The Anonymous Widower

Liverpool Reborn

Stephen Bayley wrote an article in The Times yesterday about how inspiring architecture is creating wealth, health and happiness.

Cities are living organisms. This means sometimes they die. Pompeii is one example, although no one saw it coming. Detroit’s fate was more predictable, possibly even inevitable: Motor City is stuck in reverse and headed for oblivion.

Liverpool nearly died. Like Detroit, it fell at great speed from economic and social grace. Unesco World Heritage credentials describe old Liverpool as “the supreme example of a commercial port at the time of Britain’s greatest global influence”. It was the New York of Europe.

He talks about how good architects have rebuilt the city and made it fit for the twenty-first century, but observes that politicians in London haven’t noticed.  London to me is a city of good modern architecture, but save for a couple of nice buildings, those bridges and Grainger Town, Newcastle doesn’t seem to have been improved. Surely now, in the depths of a recession, we should be encouraging good building to leave a legacy to the future and also provide the jobs and homes we need.  I’m not sure you need that many more shops and offices, though.

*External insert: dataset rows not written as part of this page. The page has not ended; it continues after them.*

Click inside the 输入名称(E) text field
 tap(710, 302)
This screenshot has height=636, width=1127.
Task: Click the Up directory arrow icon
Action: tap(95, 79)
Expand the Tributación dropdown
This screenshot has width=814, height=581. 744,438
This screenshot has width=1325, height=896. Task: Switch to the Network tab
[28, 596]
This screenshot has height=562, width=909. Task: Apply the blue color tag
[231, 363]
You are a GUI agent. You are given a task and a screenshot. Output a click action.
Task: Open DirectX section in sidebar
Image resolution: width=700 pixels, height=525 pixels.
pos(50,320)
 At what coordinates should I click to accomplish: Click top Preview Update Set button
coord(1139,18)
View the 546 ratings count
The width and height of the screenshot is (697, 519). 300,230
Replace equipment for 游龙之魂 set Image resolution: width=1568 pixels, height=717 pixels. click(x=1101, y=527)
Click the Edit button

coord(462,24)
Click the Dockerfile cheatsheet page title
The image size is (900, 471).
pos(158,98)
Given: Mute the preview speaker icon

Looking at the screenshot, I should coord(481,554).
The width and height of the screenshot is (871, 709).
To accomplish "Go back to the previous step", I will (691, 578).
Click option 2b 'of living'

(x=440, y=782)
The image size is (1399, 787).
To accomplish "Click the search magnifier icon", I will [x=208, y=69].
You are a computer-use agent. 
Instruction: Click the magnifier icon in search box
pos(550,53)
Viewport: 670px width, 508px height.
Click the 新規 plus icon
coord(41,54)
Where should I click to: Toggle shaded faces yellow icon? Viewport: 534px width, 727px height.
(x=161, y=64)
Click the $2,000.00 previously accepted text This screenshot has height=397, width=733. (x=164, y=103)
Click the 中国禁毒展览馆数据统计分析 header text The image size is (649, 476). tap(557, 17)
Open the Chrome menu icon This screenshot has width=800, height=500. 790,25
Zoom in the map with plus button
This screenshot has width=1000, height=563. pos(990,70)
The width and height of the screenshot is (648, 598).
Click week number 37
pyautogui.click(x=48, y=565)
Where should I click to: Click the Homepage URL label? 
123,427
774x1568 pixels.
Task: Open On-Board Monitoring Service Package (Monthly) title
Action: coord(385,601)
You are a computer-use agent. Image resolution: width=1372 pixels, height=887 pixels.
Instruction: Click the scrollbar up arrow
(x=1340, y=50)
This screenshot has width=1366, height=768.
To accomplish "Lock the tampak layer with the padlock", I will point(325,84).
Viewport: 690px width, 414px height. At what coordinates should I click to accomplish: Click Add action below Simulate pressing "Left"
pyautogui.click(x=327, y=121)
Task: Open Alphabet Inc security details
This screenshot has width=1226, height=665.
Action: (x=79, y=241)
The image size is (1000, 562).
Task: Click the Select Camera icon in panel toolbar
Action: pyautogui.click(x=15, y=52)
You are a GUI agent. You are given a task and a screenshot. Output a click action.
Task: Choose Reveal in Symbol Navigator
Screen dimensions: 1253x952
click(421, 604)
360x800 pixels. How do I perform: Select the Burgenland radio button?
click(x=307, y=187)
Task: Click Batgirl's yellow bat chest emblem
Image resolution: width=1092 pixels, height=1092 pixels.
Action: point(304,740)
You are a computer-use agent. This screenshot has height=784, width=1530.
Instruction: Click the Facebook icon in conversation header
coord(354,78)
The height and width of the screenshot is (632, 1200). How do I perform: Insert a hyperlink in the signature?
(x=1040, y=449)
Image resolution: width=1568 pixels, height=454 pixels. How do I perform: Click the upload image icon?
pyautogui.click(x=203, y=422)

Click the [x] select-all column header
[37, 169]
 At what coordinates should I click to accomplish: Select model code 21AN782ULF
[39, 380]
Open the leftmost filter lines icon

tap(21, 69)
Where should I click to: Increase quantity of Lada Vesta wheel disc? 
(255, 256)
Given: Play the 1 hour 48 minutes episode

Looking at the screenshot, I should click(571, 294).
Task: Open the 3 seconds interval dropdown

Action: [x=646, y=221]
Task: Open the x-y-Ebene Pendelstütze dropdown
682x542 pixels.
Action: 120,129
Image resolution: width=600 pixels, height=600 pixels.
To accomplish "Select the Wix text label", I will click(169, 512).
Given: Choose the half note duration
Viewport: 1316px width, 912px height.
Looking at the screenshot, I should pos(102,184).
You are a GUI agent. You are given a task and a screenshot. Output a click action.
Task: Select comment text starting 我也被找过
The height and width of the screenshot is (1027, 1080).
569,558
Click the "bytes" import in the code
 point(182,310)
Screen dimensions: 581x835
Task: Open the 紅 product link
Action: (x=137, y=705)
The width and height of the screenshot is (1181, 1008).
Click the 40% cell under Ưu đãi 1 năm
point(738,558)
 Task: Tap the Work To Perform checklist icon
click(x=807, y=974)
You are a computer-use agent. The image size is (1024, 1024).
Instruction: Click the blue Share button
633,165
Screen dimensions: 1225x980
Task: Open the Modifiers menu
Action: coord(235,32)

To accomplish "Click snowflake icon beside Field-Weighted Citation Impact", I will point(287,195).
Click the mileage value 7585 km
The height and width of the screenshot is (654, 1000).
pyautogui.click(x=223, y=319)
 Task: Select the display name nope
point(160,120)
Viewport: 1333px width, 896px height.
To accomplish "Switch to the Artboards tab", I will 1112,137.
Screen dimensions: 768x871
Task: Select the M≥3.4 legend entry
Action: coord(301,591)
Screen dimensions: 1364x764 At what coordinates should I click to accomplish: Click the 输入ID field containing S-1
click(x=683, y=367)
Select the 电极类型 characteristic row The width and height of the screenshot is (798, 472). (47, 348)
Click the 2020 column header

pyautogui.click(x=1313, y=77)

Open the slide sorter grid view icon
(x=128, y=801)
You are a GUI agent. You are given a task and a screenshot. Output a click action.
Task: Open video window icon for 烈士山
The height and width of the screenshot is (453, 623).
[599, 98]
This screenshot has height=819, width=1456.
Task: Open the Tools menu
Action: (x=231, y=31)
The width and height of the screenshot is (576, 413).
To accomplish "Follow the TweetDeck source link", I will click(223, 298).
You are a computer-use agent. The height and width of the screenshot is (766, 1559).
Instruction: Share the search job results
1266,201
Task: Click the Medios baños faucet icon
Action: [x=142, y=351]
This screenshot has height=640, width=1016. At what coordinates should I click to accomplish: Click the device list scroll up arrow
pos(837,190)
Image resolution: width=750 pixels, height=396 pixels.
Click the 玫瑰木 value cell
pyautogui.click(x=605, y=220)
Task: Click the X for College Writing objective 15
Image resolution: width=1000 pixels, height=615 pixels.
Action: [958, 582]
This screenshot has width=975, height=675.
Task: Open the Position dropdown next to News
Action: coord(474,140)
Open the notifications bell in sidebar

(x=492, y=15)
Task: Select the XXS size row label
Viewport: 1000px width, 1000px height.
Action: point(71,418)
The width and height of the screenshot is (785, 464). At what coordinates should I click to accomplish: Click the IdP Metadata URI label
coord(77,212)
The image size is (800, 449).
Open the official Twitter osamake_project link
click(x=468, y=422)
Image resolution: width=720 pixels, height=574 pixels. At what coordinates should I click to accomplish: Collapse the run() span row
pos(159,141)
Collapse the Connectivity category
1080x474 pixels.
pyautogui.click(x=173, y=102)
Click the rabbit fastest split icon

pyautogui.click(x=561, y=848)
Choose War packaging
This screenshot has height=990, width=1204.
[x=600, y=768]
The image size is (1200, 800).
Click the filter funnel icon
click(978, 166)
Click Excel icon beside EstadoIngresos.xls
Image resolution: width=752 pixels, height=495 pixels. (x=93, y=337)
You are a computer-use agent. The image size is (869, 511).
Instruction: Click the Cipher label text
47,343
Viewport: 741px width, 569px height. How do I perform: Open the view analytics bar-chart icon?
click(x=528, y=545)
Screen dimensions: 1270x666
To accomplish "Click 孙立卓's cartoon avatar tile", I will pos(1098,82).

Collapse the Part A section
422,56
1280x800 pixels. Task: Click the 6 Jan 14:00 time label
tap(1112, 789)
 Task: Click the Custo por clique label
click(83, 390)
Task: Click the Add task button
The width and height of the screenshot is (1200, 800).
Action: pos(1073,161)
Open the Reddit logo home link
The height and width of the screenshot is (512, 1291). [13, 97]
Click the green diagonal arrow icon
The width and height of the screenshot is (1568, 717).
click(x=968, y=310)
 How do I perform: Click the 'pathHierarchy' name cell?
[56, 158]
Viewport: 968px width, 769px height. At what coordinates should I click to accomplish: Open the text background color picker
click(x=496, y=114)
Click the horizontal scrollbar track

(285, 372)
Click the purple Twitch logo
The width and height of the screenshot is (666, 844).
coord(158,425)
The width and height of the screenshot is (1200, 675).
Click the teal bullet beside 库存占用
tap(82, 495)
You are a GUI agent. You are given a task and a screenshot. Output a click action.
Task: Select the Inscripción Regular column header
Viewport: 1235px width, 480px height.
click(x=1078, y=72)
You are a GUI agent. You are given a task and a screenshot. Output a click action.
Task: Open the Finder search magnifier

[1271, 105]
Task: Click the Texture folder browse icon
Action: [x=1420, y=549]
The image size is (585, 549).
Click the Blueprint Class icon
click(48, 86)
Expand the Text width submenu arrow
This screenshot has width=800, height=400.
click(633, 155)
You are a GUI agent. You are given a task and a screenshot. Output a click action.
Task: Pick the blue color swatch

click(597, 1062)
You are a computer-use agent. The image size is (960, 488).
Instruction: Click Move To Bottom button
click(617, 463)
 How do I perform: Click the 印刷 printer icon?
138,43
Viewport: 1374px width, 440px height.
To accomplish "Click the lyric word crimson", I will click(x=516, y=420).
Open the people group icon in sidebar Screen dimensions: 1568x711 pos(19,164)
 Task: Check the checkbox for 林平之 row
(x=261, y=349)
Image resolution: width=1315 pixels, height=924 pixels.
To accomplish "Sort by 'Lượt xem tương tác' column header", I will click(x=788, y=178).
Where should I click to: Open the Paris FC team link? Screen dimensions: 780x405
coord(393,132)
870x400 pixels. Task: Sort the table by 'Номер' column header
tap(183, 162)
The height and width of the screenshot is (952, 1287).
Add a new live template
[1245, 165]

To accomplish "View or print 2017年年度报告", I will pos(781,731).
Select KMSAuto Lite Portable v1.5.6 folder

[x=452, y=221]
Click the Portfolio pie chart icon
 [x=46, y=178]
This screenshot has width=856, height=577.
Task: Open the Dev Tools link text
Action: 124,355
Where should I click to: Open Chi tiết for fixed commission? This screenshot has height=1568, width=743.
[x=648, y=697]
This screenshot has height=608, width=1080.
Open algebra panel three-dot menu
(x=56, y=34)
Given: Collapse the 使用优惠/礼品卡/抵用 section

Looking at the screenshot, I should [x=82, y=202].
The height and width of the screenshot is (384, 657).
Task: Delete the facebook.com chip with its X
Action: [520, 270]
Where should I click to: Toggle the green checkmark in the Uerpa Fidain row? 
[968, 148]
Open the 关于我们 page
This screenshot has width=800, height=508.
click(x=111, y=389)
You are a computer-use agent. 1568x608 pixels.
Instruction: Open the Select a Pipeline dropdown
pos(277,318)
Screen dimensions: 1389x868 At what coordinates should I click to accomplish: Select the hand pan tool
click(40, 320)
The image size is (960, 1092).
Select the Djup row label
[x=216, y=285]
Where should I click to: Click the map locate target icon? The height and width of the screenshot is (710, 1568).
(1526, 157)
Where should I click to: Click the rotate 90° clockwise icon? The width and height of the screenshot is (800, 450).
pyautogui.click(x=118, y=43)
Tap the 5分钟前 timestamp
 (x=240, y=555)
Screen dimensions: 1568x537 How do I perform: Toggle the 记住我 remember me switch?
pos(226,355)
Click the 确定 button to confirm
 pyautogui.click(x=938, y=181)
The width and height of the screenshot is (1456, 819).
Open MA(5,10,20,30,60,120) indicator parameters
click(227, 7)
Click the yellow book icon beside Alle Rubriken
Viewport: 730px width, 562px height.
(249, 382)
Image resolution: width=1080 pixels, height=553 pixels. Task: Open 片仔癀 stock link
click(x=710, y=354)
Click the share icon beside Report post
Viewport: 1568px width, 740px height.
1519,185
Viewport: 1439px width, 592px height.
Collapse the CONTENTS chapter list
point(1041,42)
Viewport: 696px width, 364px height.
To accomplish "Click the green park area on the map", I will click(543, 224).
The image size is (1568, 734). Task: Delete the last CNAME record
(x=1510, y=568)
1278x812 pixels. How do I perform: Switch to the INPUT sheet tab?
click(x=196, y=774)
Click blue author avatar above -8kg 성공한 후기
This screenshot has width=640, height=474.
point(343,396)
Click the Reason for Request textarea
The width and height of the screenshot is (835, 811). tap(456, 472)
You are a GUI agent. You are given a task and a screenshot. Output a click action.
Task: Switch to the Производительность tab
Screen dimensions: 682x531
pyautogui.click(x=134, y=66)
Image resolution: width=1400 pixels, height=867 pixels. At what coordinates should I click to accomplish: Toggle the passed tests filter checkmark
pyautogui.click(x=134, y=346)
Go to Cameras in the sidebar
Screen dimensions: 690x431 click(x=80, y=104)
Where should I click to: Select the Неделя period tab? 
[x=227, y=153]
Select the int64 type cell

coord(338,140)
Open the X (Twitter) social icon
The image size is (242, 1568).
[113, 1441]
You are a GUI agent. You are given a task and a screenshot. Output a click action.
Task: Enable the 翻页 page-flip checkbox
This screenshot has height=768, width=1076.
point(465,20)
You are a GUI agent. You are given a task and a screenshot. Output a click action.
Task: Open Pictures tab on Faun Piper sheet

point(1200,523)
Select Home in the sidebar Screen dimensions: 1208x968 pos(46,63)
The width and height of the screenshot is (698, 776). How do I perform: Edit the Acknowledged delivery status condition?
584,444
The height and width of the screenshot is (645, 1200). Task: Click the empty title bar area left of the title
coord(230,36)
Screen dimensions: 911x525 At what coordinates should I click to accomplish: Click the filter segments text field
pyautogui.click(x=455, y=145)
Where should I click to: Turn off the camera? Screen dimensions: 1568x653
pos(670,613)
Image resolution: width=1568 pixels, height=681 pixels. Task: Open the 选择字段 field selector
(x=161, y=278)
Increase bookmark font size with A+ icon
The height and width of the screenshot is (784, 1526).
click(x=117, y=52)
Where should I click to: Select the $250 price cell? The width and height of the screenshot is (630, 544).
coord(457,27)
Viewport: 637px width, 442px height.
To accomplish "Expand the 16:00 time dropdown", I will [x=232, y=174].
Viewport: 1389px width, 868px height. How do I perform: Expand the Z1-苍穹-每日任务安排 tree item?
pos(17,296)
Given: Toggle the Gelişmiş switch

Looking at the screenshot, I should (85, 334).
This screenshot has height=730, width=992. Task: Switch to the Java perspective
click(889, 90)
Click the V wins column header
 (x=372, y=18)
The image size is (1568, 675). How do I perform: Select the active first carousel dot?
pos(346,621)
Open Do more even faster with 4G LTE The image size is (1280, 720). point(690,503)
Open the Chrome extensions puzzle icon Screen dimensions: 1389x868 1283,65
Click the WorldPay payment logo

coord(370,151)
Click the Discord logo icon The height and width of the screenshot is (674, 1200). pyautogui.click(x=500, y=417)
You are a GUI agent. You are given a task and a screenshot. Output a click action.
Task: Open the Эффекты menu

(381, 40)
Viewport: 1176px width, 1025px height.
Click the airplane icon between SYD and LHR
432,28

He ends the article by asking what makes a good building. He believes it is one that makes you feel better. He is absolutely right and having created a few in my time, I like to think I know how to create them.  I shall create another when I return to London.  Somewhere to live and somewhere where I will probably eventually die.

But then Liverpool in the 1960s turned me from a shy young boy with ideas into a shy young man with ambition, drive and a strong belief in myself.  It does that to people.  Even now, I go back occasionally to make sure that I know what life is about.  It is still the second city of the UK despite what others say.

I shall be buying his book. If nothing else it will give me the faith to carry on in this world.